J’aspire à un état modifié de conscience, un instant de poésie et de grâce où plus les choses seraient proches de la non-existence, plus exquises et évocatrices elles deviendraient. Cette grâce s’exprime dans la création et dans le déclin ; le mineur et le caché ; l’indécis et l’éphémère. Il s’agit de chercher la sortie de la terre en se repérant à la couleur du vent et au bruit de la mousse qui grandit... C’est un voyage immobile dans l’infini de l’esprit où l’on erre paisiblement. J’observe, en retrait, la ligne du temps, et tente de bousculer son absolu. Intuitivement, je me suis rapproché de la surface, de ses textures, de ses reflets et de sa dimension parallèle. Aussi pleine que plate, elle dissimule un abysse d’interprétations, un véritable terreau d’imaginaires. Tel un seuil, elle marque la transition physique entre deux mondes, deux potentiels.

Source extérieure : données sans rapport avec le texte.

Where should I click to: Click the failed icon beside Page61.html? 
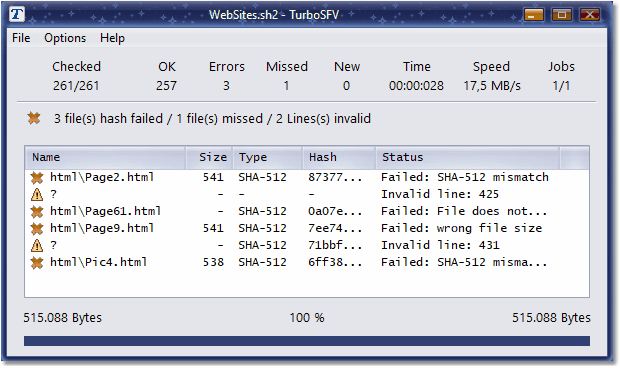pyautogui.click(x=37, y=212)
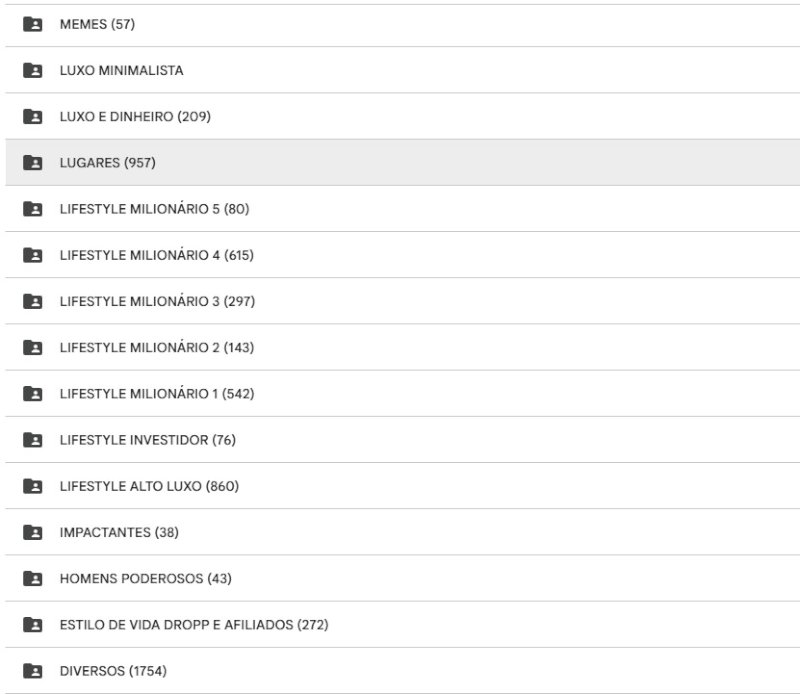
Task: Click the LUXO MINIMALISTA folder icon
Action: coord(33,70)
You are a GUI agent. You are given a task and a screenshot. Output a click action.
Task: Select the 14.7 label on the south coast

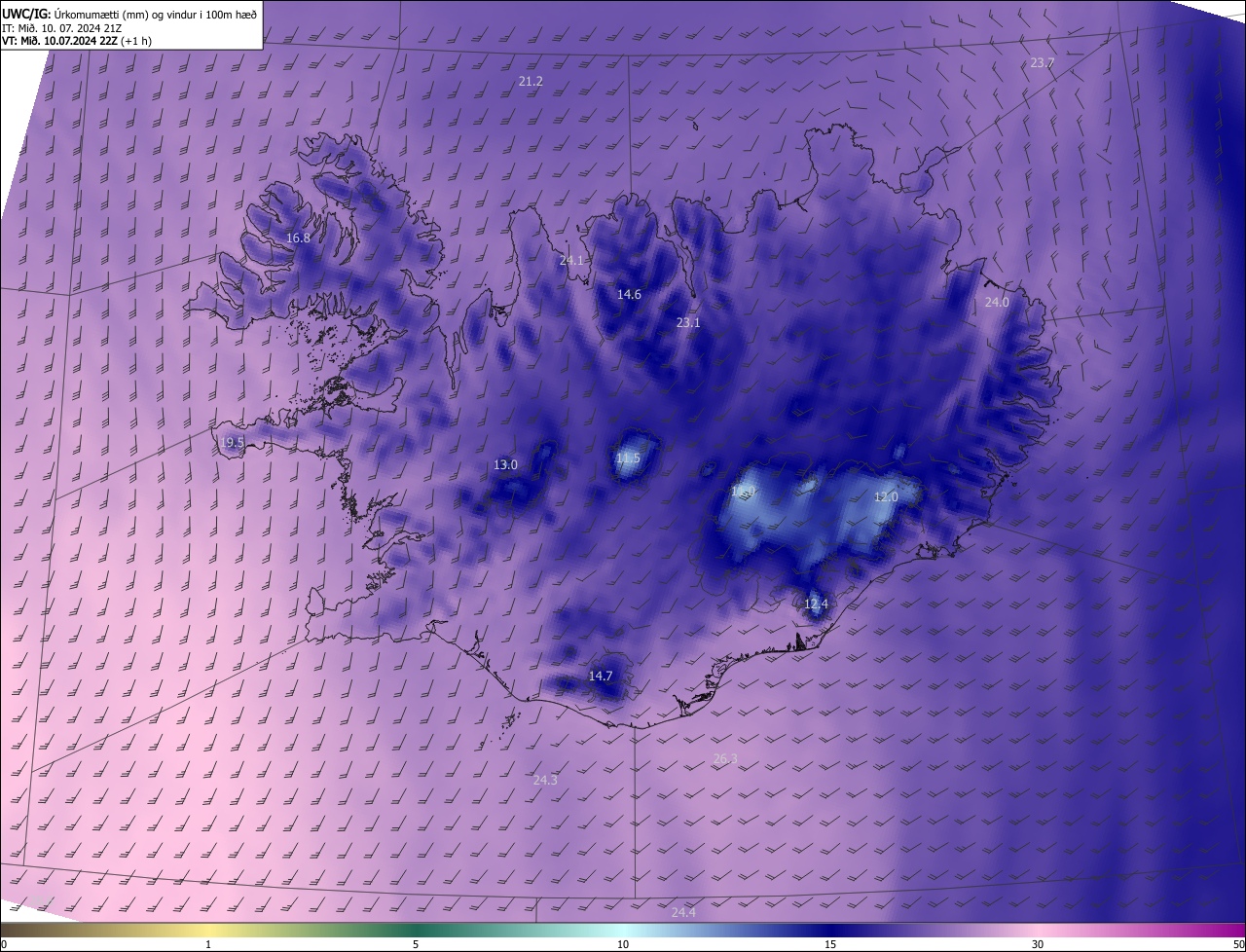pos(601,677)
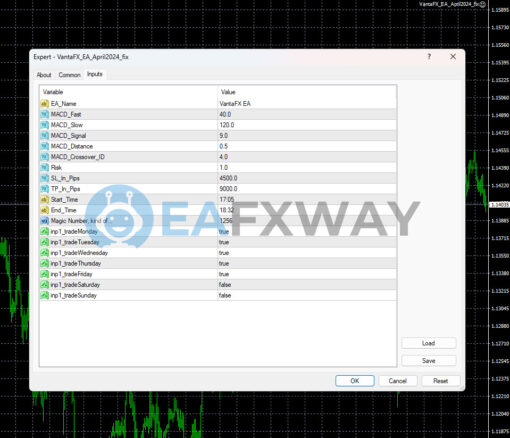Open the inp1_tradeThursday value dropdown
The width and height of the screenshot is (510, 438).
307,264
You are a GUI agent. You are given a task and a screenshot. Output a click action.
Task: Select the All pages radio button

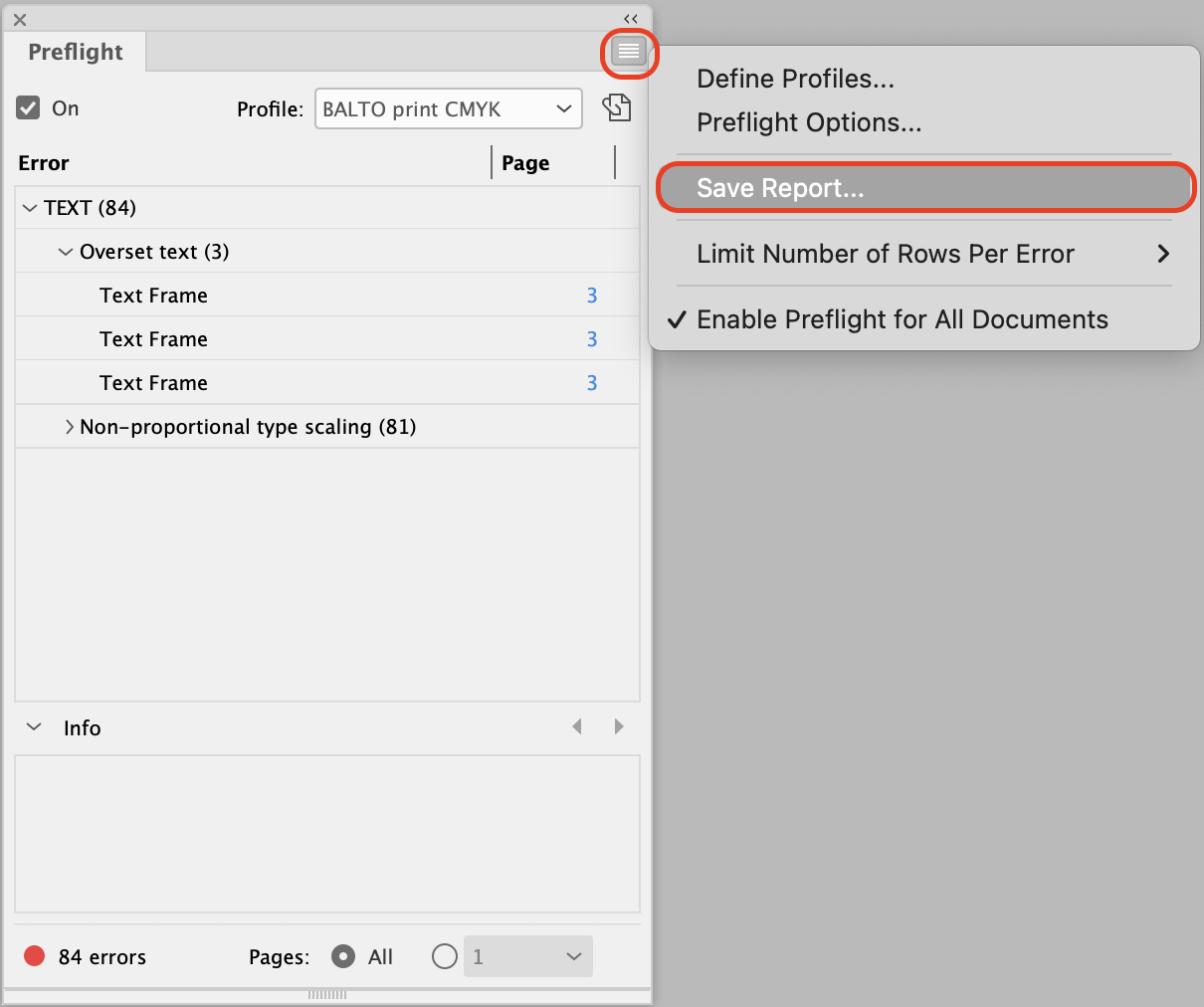pyautogui.click(x=343, y=956)
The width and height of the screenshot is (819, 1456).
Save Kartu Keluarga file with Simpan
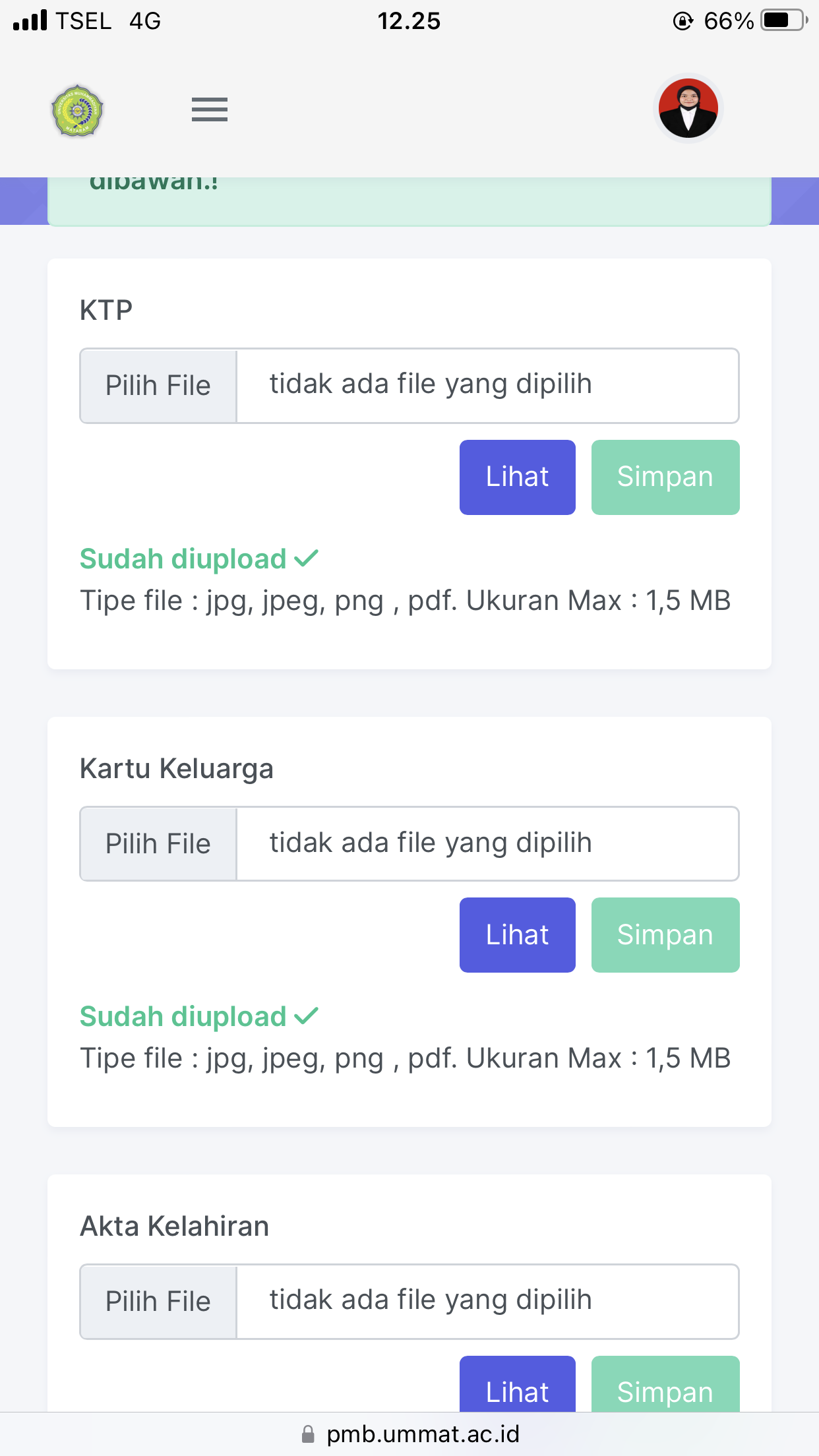pos(665,934)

Il y a deux ans, j’ai commencé une thérapie basée sur l’analyse des rêves et la pratique de rêve conscient éveillé. J’ai compris alors que ces moments vécus en photographiant était très similaires aux séances de rêves éveillés que j’expérimentais avec mon thérapeute. Dans mes rêves l’eau est omniprésente. Ces interprétations sont toutes aussi multiples que ces formes, cet attrait toujours aussi mystérieux… Mais c’est bien cet attrait qui m’a poussé à franchir la surface et à changer d’élément. Cette eau je l’avais rêvée.

Mon intention est de limiter le plus possible les gestes qui composent l’image pour tendre vers une photographie de l’imaginaire, affranchie du concept de réalité. C’est à travers la projection de diapositives que j’ai approché cet idéal. Cette technique libère l’image de recadrages et retouches superflus. La projection s’adapte et module instantanément l’architecture. Cette force permet un échange spontané entre l’image et son environnement direct. La projection à un effet spéculaire sur l’individu ; comme un miroir, elle incite l’introspection.

En changeant d’élément j’ai aussi bouleversé ma technique. J’ai commencer à utiliser des appareils numériques pour la première fois sous l’eau. Il était primordial de tout changer ; l’élément, ma proprioception tout comme le support technique qui allait accueillir ces nouvelles expérimentations. Je cherchais donc une matière qui, comme la projection, induirait un effet spéculaire et introspectif, une matière qui accueillerai ces image en incluant l’espace et l’individu. C’est vers l’acier galvaniser que j’ai orienté mes premières expérimentations. Le procédé consiste à recouvrir d’une couche de zinc une tole de métal pour la protéger de la corrosion et de l’abrasion. La tole est donc plongée dans un bain de zinc en fusion, un miroir liquide.  Par cette opération industriel, proche du rituel de baptême, une tole d’acier « aveugle » se voit donner la « vue ». Une surface opaque devient alors spéculaire, elle peut recevoir, accueillir et refléter l’univers.